Ebenso wenig kann sie erklären, warum die Mehrheit der Menschen in Westeuropa davon überzeugt ist, eine Seele zu haben, obwohl die meisten Menschen spirituelle Konzepte ablehnen? Die Seele scheint mehr zu sein als eine religiöse oder spirituelle Idee. Es fühlt sich einfach auf eine bestimmte Weise an, ich selbst zu sein. An der Seele hängt nicht zuletzt unser Verständnis von Liebe. Auch die ist schließlich aus Sicht von Neurowissenschaftler* innen nichts weiter als ein Zusammenwirken von Dopamin, Serotonin und Oxytocin. Und trotzdem kämen wir nicht auf die Idee, statt „Ich liebe dich“ zu sagen: „Du lässt meinen Dopaminspiegel steigen.“ Oder: „Du tust meiner Oxytocin-Ausschüttung gut.“ Weil wir wohl zu Recht das Gefühl haben, dass die Botenstoffe nicht Auslöser, sondern Teil eines nicht gänzlich erklärbaren Phänomens sind.

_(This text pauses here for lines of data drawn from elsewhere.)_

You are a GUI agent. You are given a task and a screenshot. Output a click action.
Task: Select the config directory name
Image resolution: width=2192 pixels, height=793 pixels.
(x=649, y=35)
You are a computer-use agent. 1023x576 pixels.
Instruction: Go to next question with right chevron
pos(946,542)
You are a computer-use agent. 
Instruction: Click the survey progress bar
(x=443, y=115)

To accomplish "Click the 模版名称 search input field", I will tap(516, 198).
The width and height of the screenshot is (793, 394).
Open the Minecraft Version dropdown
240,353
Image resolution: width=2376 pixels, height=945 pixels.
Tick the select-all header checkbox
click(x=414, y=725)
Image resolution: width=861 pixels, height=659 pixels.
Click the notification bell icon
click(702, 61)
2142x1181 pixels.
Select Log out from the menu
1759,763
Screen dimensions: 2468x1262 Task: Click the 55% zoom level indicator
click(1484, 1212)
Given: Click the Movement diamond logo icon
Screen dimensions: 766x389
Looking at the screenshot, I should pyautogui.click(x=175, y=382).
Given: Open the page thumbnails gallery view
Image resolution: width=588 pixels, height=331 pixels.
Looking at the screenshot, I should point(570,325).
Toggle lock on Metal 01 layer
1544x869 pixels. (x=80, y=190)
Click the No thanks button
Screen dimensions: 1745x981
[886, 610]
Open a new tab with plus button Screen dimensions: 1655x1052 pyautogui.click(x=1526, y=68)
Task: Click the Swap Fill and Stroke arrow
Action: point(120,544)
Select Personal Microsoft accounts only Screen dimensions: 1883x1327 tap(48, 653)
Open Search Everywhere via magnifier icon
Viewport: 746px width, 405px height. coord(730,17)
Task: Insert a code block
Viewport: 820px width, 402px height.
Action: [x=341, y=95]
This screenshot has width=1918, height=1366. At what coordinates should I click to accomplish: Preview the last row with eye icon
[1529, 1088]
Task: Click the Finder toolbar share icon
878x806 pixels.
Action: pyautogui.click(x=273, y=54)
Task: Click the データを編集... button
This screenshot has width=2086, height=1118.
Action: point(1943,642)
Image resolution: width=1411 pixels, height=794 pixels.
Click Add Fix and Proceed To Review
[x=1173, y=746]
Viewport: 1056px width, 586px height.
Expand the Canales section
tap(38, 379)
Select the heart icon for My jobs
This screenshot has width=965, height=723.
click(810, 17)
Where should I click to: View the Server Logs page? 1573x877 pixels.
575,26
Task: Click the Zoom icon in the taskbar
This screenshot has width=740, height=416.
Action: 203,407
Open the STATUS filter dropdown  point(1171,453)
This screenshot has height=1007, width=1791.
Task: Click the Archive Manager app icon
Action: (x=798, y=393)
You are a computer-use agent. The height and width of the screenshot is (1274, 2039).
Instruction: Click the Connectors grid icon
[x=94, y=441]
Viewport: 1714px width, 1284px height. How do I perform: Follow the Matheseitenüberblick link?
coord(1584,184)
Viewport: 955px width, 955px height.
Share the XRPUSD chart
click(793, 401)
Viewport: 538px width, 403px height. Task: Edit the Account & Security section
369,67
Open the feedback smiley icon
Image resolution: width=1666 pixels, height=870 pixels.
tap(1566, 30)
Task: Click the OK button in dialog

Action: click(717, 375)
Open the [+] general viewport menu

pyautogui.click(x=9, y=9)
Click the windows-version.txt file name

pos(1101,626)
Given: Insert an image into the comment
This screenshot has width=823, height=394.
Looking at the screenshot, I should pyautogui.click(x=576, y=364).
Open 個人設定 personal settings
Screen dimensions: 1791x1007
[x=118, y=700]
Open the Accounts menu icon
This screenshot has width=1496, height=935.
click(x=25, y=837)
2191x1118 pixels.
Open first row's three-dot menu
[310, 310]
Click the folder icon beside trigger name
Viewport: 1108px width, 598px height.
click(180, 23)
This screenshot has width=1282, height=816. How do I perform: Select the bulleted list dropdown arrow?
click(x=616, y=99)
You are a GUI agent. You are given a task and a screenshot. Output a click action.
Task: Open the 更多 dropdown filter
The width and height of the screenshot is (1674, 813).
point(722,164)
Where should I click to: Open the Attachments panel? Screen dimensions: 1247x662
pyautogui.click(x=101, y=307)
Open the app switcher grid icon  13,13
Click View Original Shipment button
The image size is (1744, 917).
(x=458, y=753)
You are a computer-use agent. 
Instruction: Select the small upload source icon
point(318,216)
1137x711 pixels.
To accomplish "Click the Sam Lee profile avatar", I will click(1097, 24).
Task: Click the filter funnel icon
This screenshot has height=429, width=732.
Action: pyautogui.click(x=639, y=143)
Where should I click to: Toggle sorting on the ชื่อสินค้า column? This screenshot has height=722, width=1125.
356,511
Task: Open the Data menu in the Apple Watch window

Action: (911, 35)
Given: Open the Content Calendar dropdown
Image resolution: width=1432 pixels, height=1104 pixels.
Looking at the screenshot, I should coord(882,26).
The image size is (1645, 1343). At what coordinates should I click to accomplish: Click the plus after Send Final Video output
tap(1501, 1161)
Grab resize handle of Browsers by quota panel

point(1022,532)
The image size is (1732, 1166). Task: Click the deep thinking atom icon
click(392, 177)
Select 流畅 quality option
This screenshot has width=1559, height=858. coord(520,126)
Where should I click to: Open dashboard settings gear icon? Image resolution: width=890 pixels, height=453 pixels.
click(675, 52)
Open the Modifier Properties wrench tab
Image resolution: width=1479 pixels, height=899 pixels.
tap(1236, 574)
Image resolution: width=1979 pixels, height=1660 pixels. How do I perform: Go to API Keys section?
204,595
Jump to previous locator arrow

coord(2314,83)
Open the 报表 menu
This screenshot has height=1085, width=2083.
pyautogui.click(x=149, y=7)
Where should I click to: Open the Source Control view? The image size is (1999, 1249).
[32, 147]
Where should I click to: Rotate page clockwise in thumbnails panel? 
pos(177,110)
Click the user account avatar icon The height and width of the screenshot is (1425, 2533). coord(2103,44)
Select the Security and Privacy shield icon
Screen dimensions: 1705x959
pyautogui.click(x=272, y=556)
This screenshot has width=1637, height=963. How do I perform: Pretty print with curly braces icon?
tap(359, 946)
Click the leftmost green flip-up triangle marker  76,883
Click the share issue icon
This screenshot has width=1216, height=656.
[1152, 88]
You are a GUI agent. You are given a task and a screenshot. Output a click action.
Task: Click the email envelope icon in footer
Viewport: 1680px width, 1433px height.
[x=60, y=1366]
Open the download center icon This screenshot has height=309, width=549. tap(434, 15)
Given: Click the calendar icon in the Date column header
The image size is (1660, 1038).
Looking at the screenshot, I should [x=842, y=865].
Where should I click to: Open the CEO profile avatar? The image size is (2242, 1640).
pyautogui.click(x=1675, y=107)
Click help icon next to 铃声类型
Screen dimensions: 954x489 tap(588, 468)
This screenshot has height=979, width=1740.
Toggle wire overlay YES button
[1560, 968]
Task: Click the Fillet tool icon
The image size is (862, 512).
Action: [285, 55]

Es ist, was es ist, sagt die Liebe. Das Gleiche gilt für die Seele. Was sie ist, kann der Verstand nicht erklären, aber Liebende haben wohl nicht ohne Grund das Gefühl, einander ihre Seelen zu offenbaren. Wir sind mehr als die Summe unserer Teile: Diese Überzeugung teilen auch Menschen, die mit Spiritualität nichts am Hut haben. Warum sollte man herumdrucksen, wenn sich für dieses „Mehr“ seit Jahrtausenden ein Begriff eingebürgert hat, der das unerklärliche Auftauchen des Geistes auf den Punkt bringt: die Seele. Doch wer beschwört die Seele, wer besingt sie und umsorgt sie, jetzt, da hierzulande immer weniger Menschen einen Fuß in die Gotteshäuser setzen? Es ist eine Leerstelle entstanden, eine „transzendentale Obdachlosigkeit“. Und wie immer, wenn irgendwo eine Leerstelle entsteht, ist der Versuch, diese zu füllen, längst im Gange. Doch nicht etwa spirituelle Gurus, neuartige oder fernöstliche Religionsgemeinschaften oder Esoteriker*innen haben die größte Aussicht, der Seele neuen Sinn zu verleihen, sondern ausgerechnet jene Menschen, die glauben, alles in Einsen und Nullen übersetzen zu können: die Apologeten der Digitalität.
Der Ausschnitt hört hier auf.